▸ **Stated exercise**: Please reproduce the stretch of the market commentary below from "Tesla (TSLA) rose" through "($DJI) by 0.81%.", word for word.

▸ **Excerpt**:
Shawn Cruz Director of Derivative Strategy, TD Ameritrade

(Thursday Market Open) Equity index futures were trading higher before the opening bell but dropped from premarket highs after the European Central Bank’s (ECB) announced their interest rate decision and hardened their outlook on inflation and the economy.  

Potential Market Movers

The ECB said that inflation pressures have “broadened and intensified” but doesn’t plan to raise their key rate by 25 basis points until July. For June, the ECB kept the refi rate at zero and the savings rate at -0.5%. The ECB also said it will stop purchasing new bonds but plans to replace the bonds currently on their balance sheet. ECB appears to be worried about doing too much too fast to curb inflation because it decreased its economic outlook and likely fears making the situation worse.

The Federal Reserve has been more aggressive than the ECB when it comes to inflation. It has already stopped its bond-buying program and is currently working to clear its balance sheet. Additionally, the Fed has increased its key rate twice to 1% as of May. This is why Friday’s Consumer Price Index (CPI) report is important for further insights it will provide to the U.S. inflation picture and future Fed rate hikes. Many analysts are hoping to see signs inflation has peaked.

Moving from the macro picture to the micro, discount retailer Five Below (FIVE) reported better-than-expected earnings despite delivering lower-than-expected revenues on weaker sales. FIVE also lowered its earnings outlook for the entire year. The stock was down more than 7.7% in premarket trading.

Despite cutting its earnings projections twice within a month’s time, Target (TGT) announced plans to boost its dividend by 20%. The move suggests that TGT sees its performance issues as short-term and aims to keep its long-term strategies in place.

Tesla (TSLA) rose 3.46% in premarket trading as UBS analysts upgraded the stock from neutral to buy with a price target of $1,100 per share. If TSLA were to hit that target, its shares would need to rise more than 50%.

Finally, Microsoft (MSFT) is creating a streaming gaming service allowing gamers to play XBOX games on Samsung television sets. The plan has been described as Netflix (NFLX) for gamers. The platform is expected to contain games from Activision Blizzard (ATVI), which Microsoft is in the process of acquiring. 

Reviewing the Market Minutes

The markets were pounded with a barrage of negative headlines that took the S&P 500 (SPX) down 1.08%, drove the Nasdaq Composite ($COMP) lower by 0.73% and trimmed the Dow Jones Industrial Average ($DJI) by 0.81%.

To start, Intel (INTC) was the latest company to warn that this quarter is weaker than expected due to the what’s happening across the global economy. The update caused INTC to fall 5.3% on the day. Intel was followed by Scott’s Miracle-Gro (SMG) slashing their fiscal-year earnings outlook as retail sales have been weaker than expected. SMG fell 8.8%.

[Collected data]
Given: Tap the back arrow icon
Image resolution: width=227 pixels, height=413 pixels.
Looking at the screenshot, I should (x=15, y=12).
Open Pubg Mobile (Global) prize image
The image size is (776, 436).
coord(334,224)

▸ **Full output**:
Tesla (TSLA) rose 3.46% in premarket trading as UBS analysts upgraded the stock from neutral to buy with a price target of $1,100 per share. If TSLA were to hit that target, its shares would need to rise more than 50%.

Finally, Microsoft (MSFT) is creating a streaming gaming service allowing gamers to play XBOX games on Samsung television sets. The plan has been described as Netflix (NFLX) for gamers. The platform is expected to contain games from Activision Blizzard (ATVI), which Microsoft is in the process of acquiring. 

Reviewing the Market Minutes

The markets were pounded with a barrage of negative headlines that took the S&P 500 (SPX) down 1.08%, drove the Nasdaq Composite ($COMP) lower by 0.73% and trimmed the Dow Jones Industrial Average ($DJI) by 0.81%.